No Classification without Represention

Michael Greenberg
March 25, 2026

It’s well known that type systems are an avenue to better performance in conventional programming languages. Recently, an overhaul of how Materialize’s optimizer treats types led to better performance in our dataflows compiled from SQL. Using a simpler type system in the optimizer lets us generate simpler code and share more arrangements, leading to some serious reductions in memory. (One customer saw a 25% reduction in memory usage!)

A string by any other name

Materialize presents itself using Postgres’s type system. Much of this type system is standard SQL stuff: exact numeric types (SMALLINT, BIGINT, etc.); datetime types (DATE, TIMESTAMP, etc.); string types (CHARACTER, CHARACTER VARYING, etc.); arrays (ARRAY). Postgres extends these types further, with type aliases (VARCHAR is a touch shorter than CHARACTER VARYING) and novel internal types (TEXT is shorter still!). The types specified in table and view schemas determine which operations we select: both SMALLINT and BIGINT support addition (+), but a SMALLINT exhibits different overflow behavior from a BIGINT; CHARACTER(n) and BPCHAR and VARCHAR(n) all treat trailing whitespace differently.

The Postgres documentation on strings calls out the differences between the types, stressing the fact that they are represented the same way in memory (modulo padding). Materialize makes the same choice: we represent TEXT and VARCHAR and VARCHAR(n) and CHAR(n) and BPCHAR using the same structure at runtime, which we call Datum::String.
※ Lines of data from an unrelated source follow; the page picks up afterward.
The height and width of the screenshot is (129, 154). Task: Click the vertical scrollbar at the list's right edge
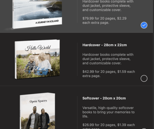[153, 65]
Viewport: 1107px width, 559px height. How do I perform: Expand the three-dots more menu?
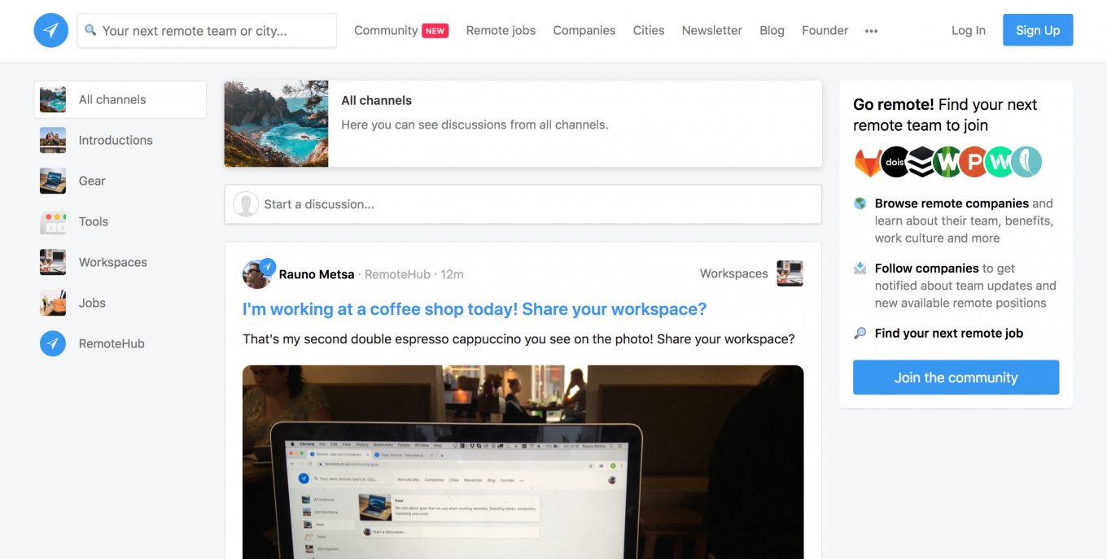coord(871,31)
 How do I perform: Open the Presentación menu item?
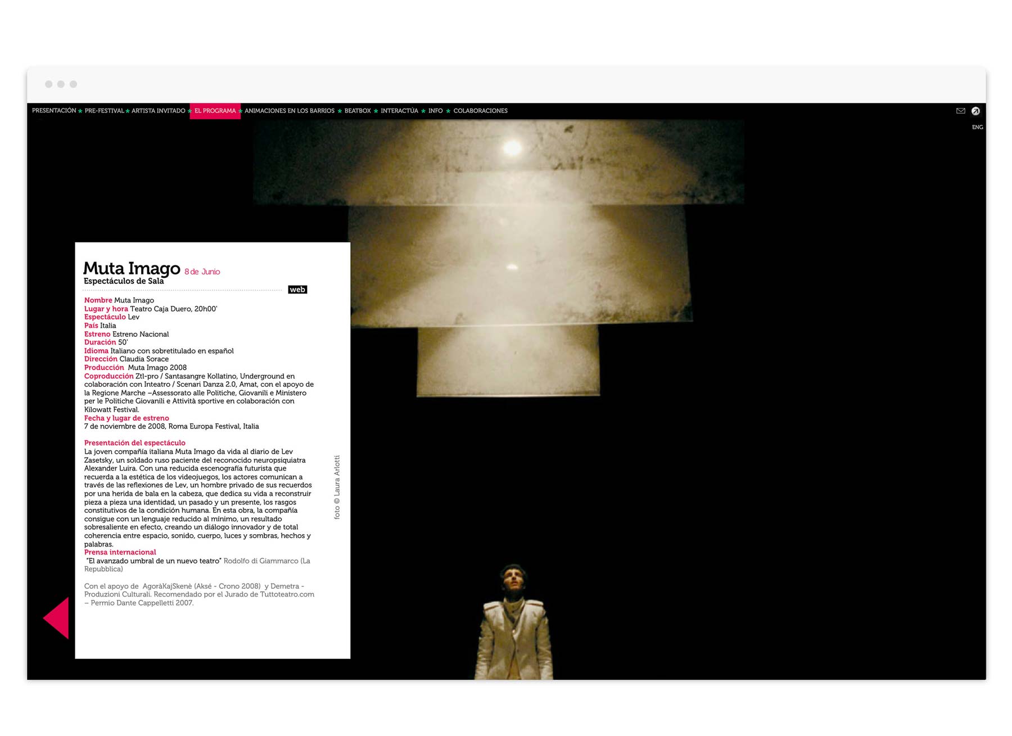point(54,111)
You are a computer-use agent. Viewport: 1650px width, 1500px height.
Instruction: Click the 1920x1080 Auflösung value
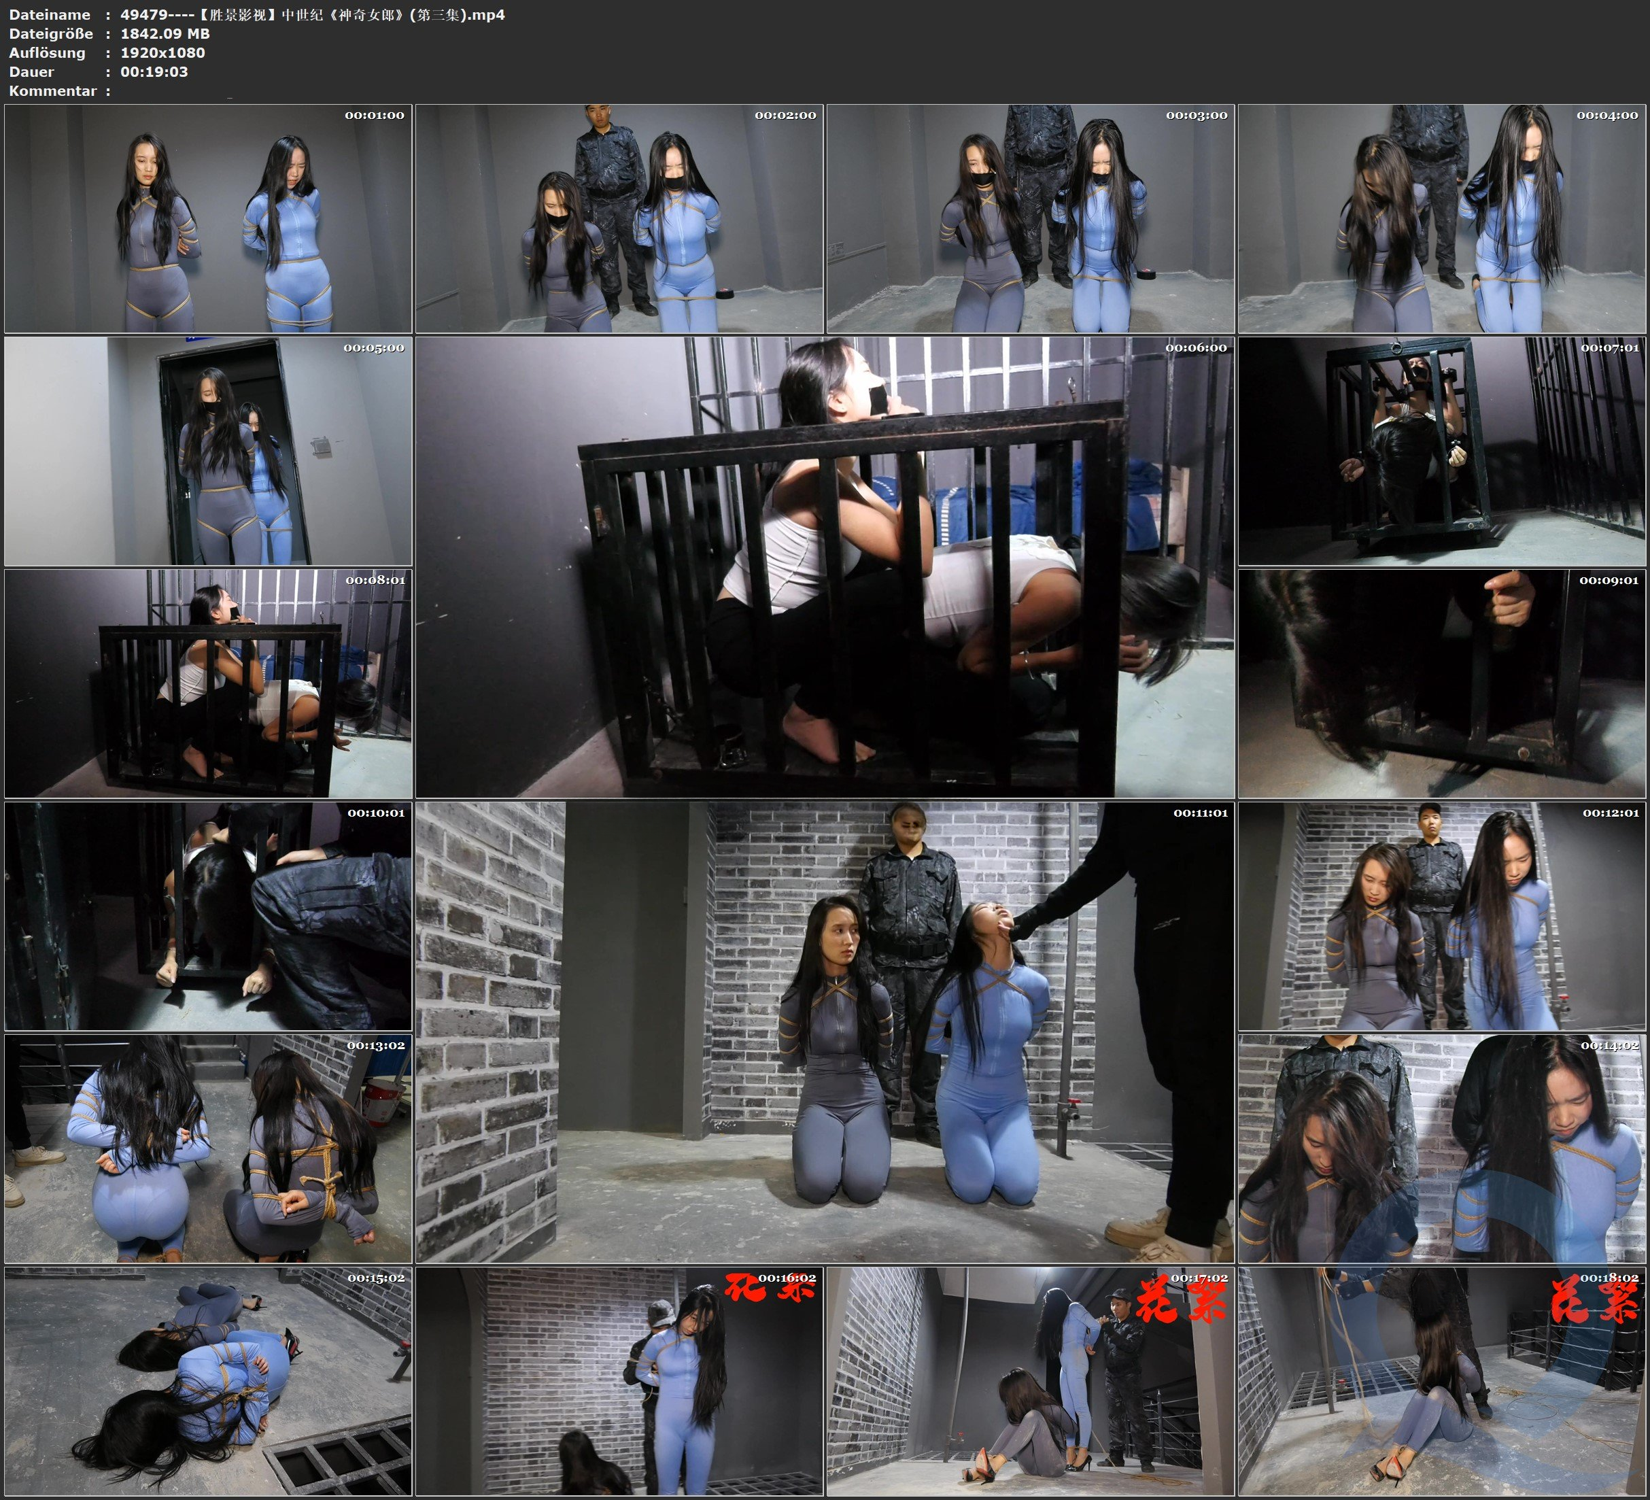pyautogui.click(x=162, y=52)
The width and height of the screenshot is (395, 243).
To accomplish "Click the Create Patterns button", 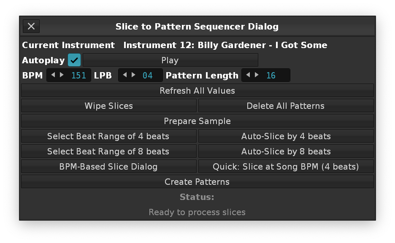I will 197,182.
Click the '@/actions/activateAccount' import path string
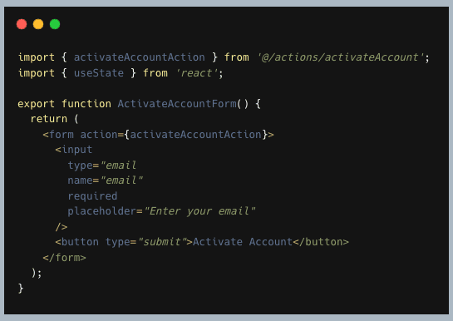Image resolution: width=453 pixels, height=321 pixels. pyautogui.click(x=340, y=57)
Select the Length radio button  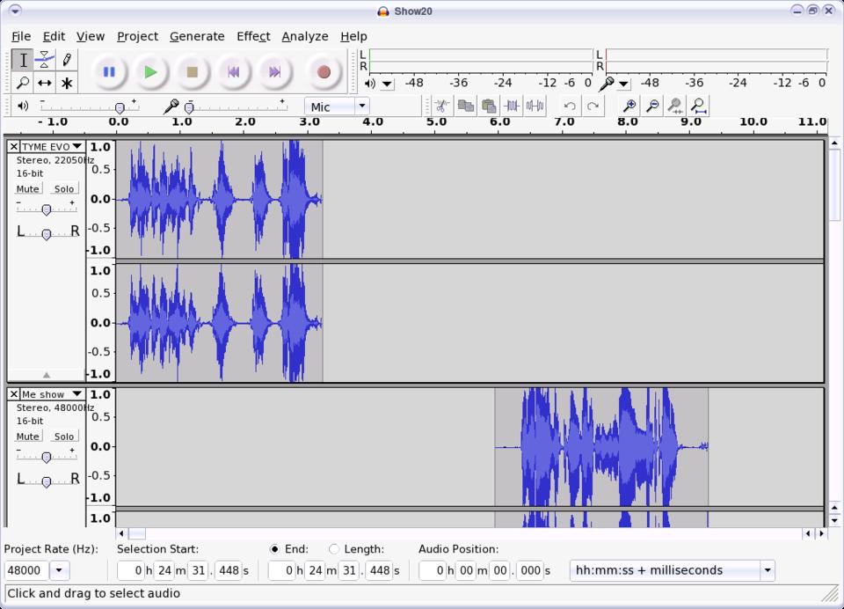(x=333, y=549)
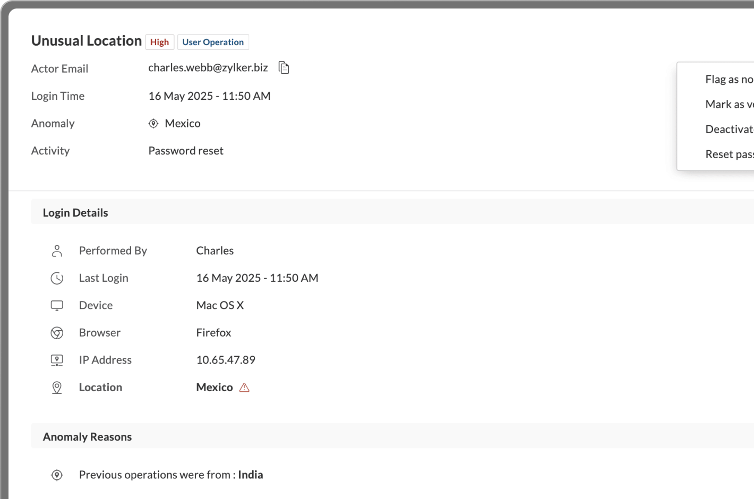Copy the actor email address
This screenshot has width=754, height=499.
click(x=284, y=67)
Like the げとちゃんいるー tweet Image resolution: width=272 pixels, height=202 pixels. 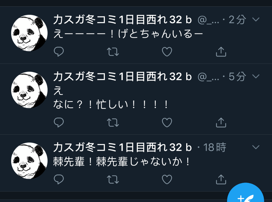tap(167, 52)
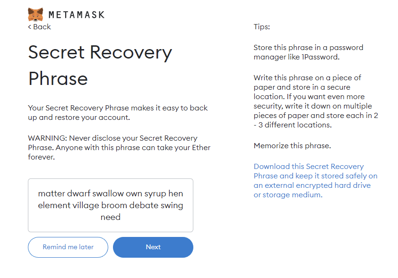Click the back chevron arrow

click(29, 27)
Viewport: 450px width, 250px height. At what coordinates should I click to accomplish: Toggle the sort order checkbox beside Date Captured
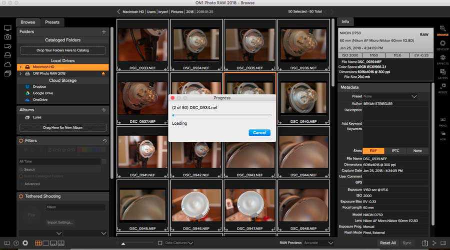[160, 243]
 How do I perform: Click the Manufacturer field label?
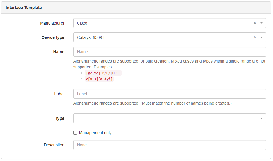(52, 23)
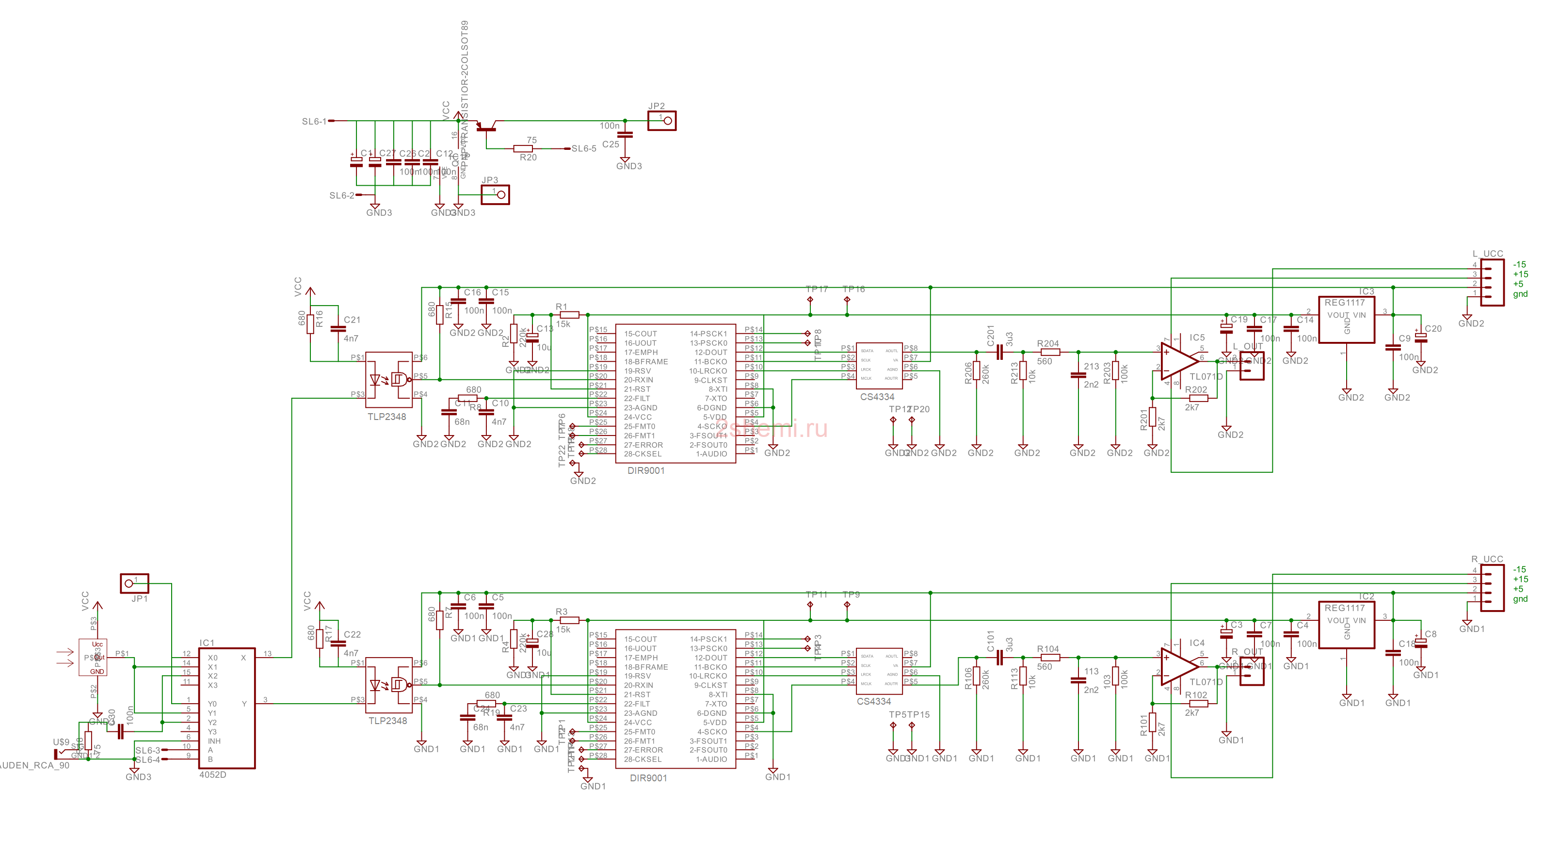Viewport: 1544px width, 856px height.
Task: Select the IC3 REG1117 regulator
Action: click(x=1346, y=320)
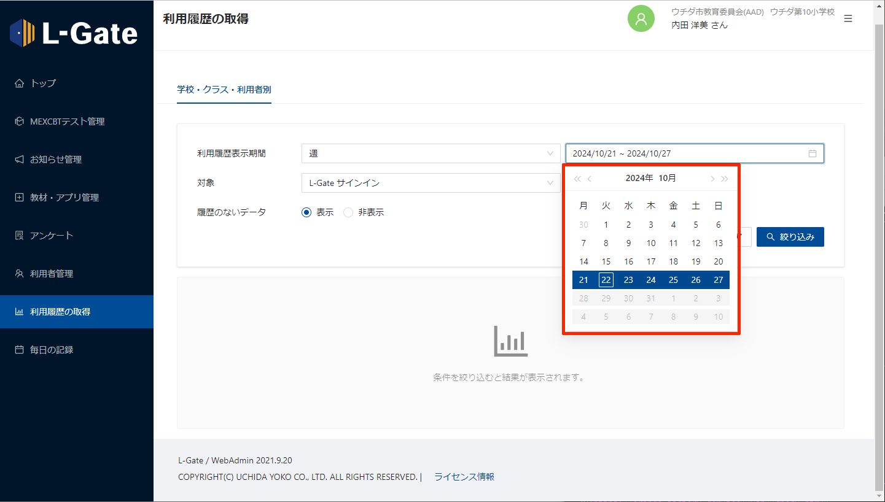This screenshot has height=502, width=885.
Task: Click 2024年 year selector in calendar
Action: point(639,178)
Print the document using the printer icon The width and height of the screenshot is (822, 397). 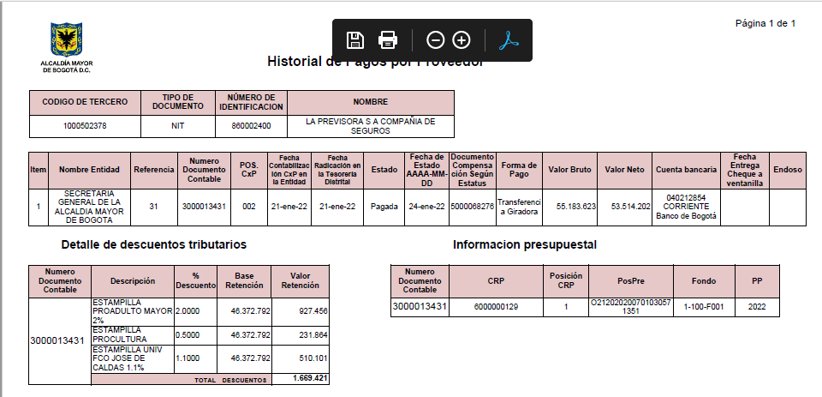[388, 40]
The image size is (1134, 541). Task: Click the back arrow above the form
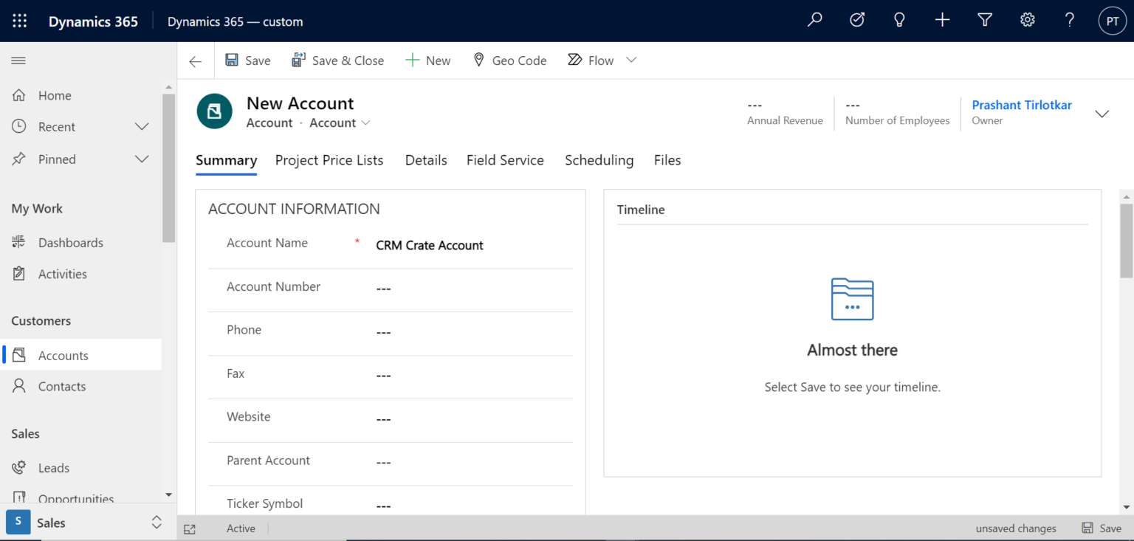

Like Postgres, we have to carefully generate the correct operations for the given types---string concatenation (||) behaves differently depending on the string type being used.

Casts: correct bookkeeping comes at a cost

Our compiler meticulously ensures that the type of a SQL term matches the type of the dataflow we generate and run. We run a typechecker at multiple points in the optimization process to catch type errors well in advance of running bad dataflows. In order to keep our string types straight, we need to insert casts when we move between them. Sometimes a cast does real work---going from unbounded TEXT to CHAR(8) may mean truncating the string---and sometimes it doesn’t---going from unbounded VARCHAR to unbounded TEXT is just bookkeeping.

Unfortunately, the bookkeeping casts aren’t free:

  1. we might do no-op work on each row of a large stream when ‘transforming’ data from VARCHAR to TEXT; and
  2. we might not share arrangements if casts get in the way: if we have an arrangement on t.x but need one on varchar_to_text(t.x), we will make a new arrangement (even though varchar_to_text is a no-op).

We don’t want to give up on precise type managment, but we also don’t want the overhead of pointless bookkeeping. How can we keep the safety of types while widening this performance bottleneck?

Representation types: distinctions mean differences

We made a new type system for our optimizer, called representation types. These types are noticeably simpler than the Postgres-style types, following the principle that types classify values, and so different types should exist only if they classify different values. Once we’ve generated the correct operations, we can trust our optimizer not to mess with them. We can therefore erase type distinctions that no longer matter---we can just use the representation type of strings, r_string, anywhere we would have used a Postgres/SQL-style string type.

Once the optimizer only cares about representation types, casts like varchar_to_text aren’t doing anything for anyone. We don’t need the type bookkeeping (the optimizer sees varchar_to_text as a function from r_string to r_string), and we don’t need the work (varchar_to_text is a no-op). So: out goes varchar_to_text! Anywhere we would have generated varchar_to_text(e) for some expression e, we can simply generate e on its own.

Simply eliding a no-op cast may not seem like much, but these casts were all over the place---and getting in the way of the optimizer doing other good work. If there’s no varchar_to_text

  • we can share more arrangements;
  • common-subexpression elimination can combine more terms, reducing redundant work; and
  • we can skip operators that would have only done no-op work (which opens up yet more opportunities for sharing).

Less busywork, more sharing

Finding the right type system frees up our optimizer to make more worthwhile changes. Much of the academic work on type systems focuses on making finer and finer distinctions; surprisingly, the right type system here is the coarser one, where we make fewer distinctions.

There are good performance improvements for workloads with heavy string conversion---which is not at all uncommon if you’re using a Postgres source. And there’s room for more improvements---we can make changes with internal representations in ways that wouldn’t work with Postgres’s type system! There are casts other than varchar_to_text we can eliminate; there are other types that are synonyms; there are more compact, efficient, and unified representations of various numeric types. There’s lots to look forward to!

Michael

Michael Greenberg

Technical Consultant, Materialize

Michael is an assistant professor of computer science at Stevens Institute of Technology, doing research in systems and programming languages. He worked previously at Pomona College, after a postdoc at Princeton and PhD from the University of Pennsylvania.